Which lines in the data below contain the word "height"? Copy each of them in full.

Data in this exercise>
::::

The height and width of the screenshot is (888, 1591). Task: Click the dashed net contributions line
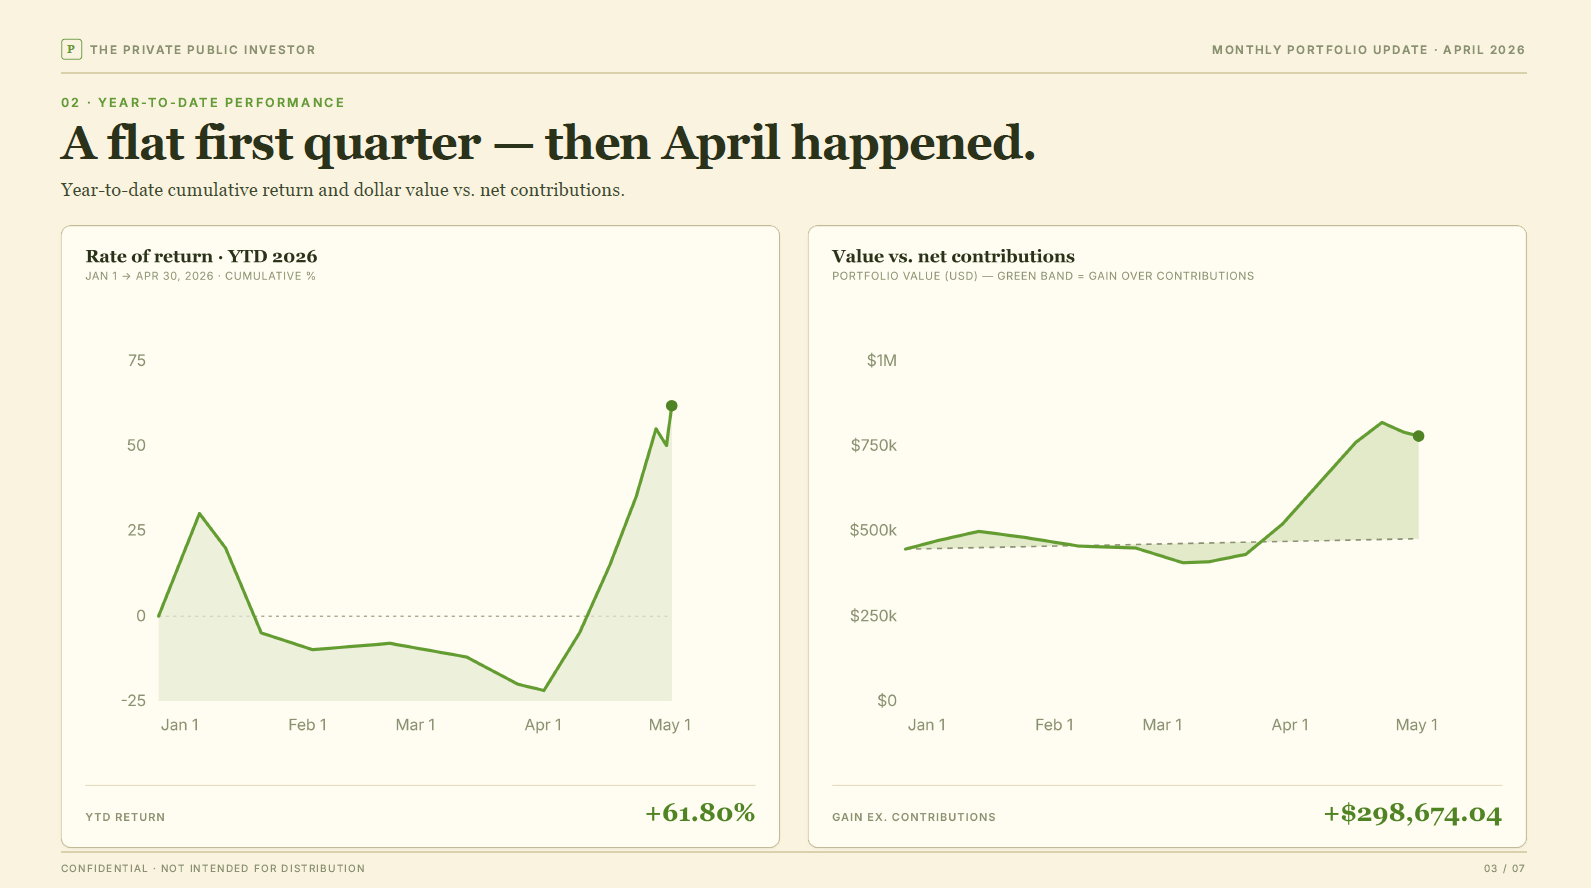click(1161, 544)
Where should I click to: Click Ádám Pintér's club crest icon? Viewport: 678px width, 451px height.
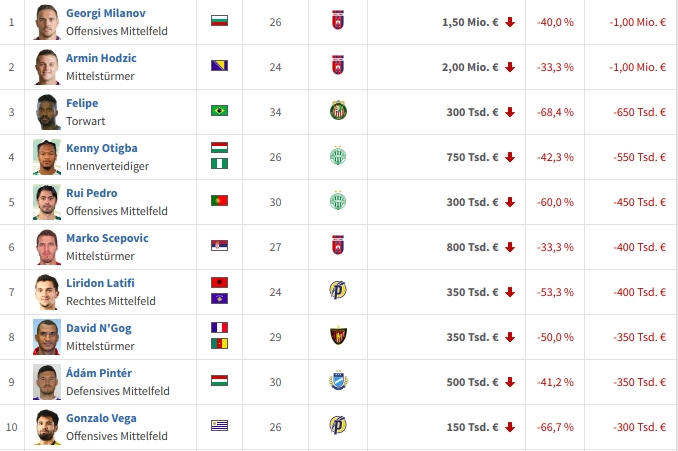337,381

::::

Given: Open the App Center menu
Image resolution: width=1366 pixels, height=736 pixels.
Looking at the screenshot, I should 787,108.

::::

Response to the task>
The height and width of the screenshot is (888, 1591). Task: Click the dashed net contributions line
Where should I click to: Click Ádám Pintér's club crest icon? Viewport: 678px width, 451px height.
Image resolution: width=1366 pixels, height=736 pixels.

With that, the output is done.